__DATASET RECORDS__.

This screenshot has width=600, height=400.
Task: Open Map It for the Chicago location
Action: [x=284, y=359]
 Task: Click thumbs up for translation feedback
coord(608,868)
...
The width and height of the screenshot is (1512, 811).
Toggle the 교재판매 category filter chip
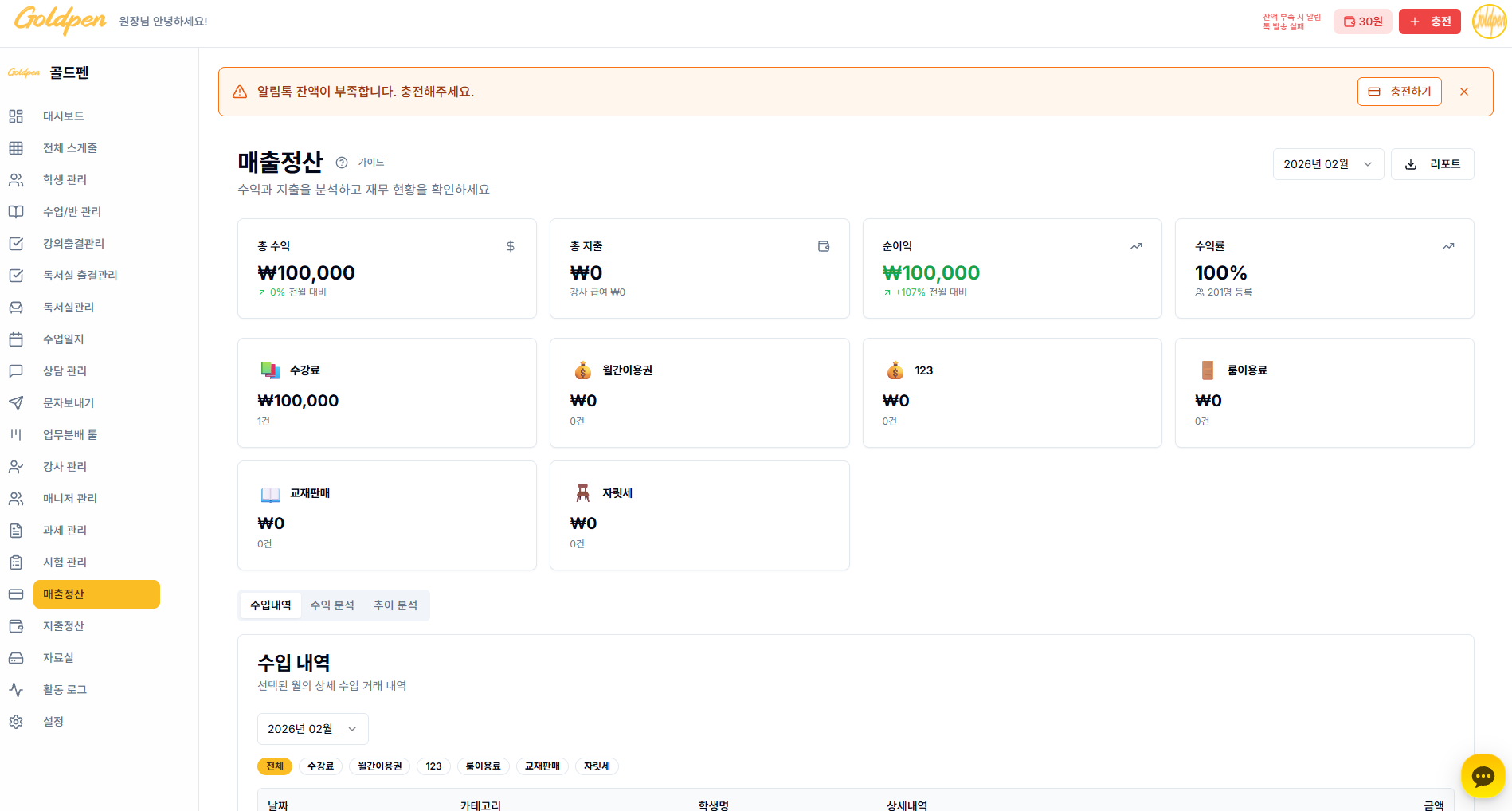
--
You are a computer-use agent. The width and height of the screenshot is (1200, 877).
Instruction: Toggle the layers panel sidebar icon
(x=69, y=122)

__YOUR TASK__. The lines above starting at the one that contains "The width and height of the screenshot is (1512, 811)." and ending at the one that contains "Toggle the 교재판매 category filter chip" must be transcribed exactly, and no other lines may appear.

__SOLUTION TO THIS TASK__.
The width and height of the screenshot is (1512, 811).
Toggle the 교재판매 category filter chip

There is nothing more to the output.